Il ajusta les boutons de sa veste noire et baissa la tête d'un air coupable.

— Je... Je suis désolé. J'ai passé la nuit dernière en ville avec la princesse et... Je crois qu'on m'a servi du sang vieux d'au moins deux mois. J'ai passé la journée à tout recracher.

Mentir lui était toujours laborieux, mais le faire pour une bonne raison facilitait les choses.

— Tu étais introuvable dans la tour des gardes, protesta Millie, ses sourcils bruns froncés. Tu vas vraiment me faire croire que tu as été vomir chez l'une de tes maîtresses ?

— Eh bien... C'est la première fois que j'étais malade, donc je préférais ne pas rester seul.

À la manière dont la vampire le toisa, il comprit qu'elle ne le croyait qu'à moitié. Ses mensonges impliquant de pauvres femmes de chambre ne dureraient pas longtemps, surtout si l'un de ses collègues décidait de les interroger. Toutefois, il n'avait pour le moment pas trouvé plus efficace.

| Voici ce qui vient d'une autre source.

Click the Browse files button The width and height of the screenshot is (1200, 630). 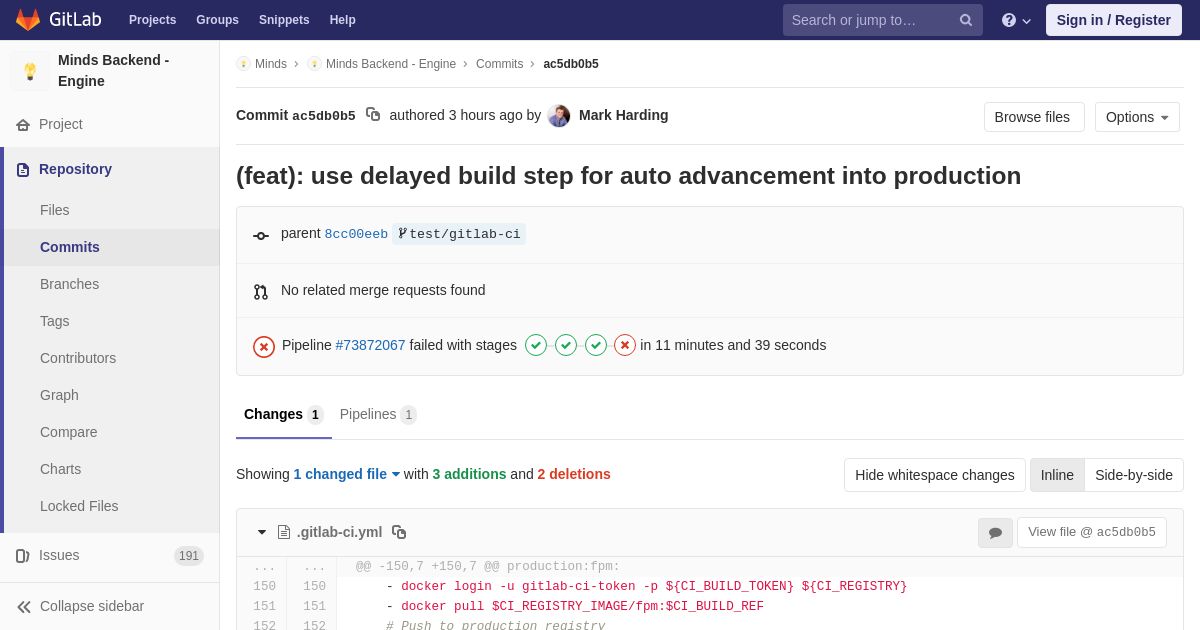1032,117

— Et tu vas mieux ? finit-elle par s'inquiéter en se radoucissant un peu.

Il acquiesça, en précisant néanmoins qu'il ressentait de drôles de douleurs dans tout le corps. En réalité, il ne s'était jamais senti aussi bien de toute sa vie.

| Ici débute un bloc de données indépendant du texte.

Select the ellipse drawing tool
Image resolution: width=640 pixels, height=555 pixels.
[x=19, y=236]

Son esprit peinait à assimiler tout ce qui s'était passé au cours des dernières vingt-quatre heures. Cela lui semblait irréel et pourtant, il savait que ce n'était pas un rêve. Ses moments aux côtés d'Isabella tournaient en boucle dans son esprit, lui donnant une envie presque irrésistible de gravir les étages qui la séparaient d'elle.

Ses lèvres, sa peau, ses cheveux... Absolument chaque partie d'elle lui manquait déjà. Elle lui manquait déjà.

Attendre son retour dans le couloir lui parut incroyablement long, si bien qu'il faillit partir à sa recherche. Heureusement, elle finit par faire son apparition, Jarah et ses affaires dans les bras. Quand ses yeux océan croisèrent les siens, il tâcha de respirer calmement, ayant une furieuse envie de l'embrasser. Ses ardeurs se calmèrent aussitôt lorsqu'il remarqua qu'elle semblait avoir pleuré. Il ne put s'empêcher de se demander si cela avait un rapport avec lui. Regrettait-elle ce qui s'était passé ? Avait-il fait quelque chose de mal ou... Le discret sourire en coin dont elle le gratifia fit disparaître tous ses doutes.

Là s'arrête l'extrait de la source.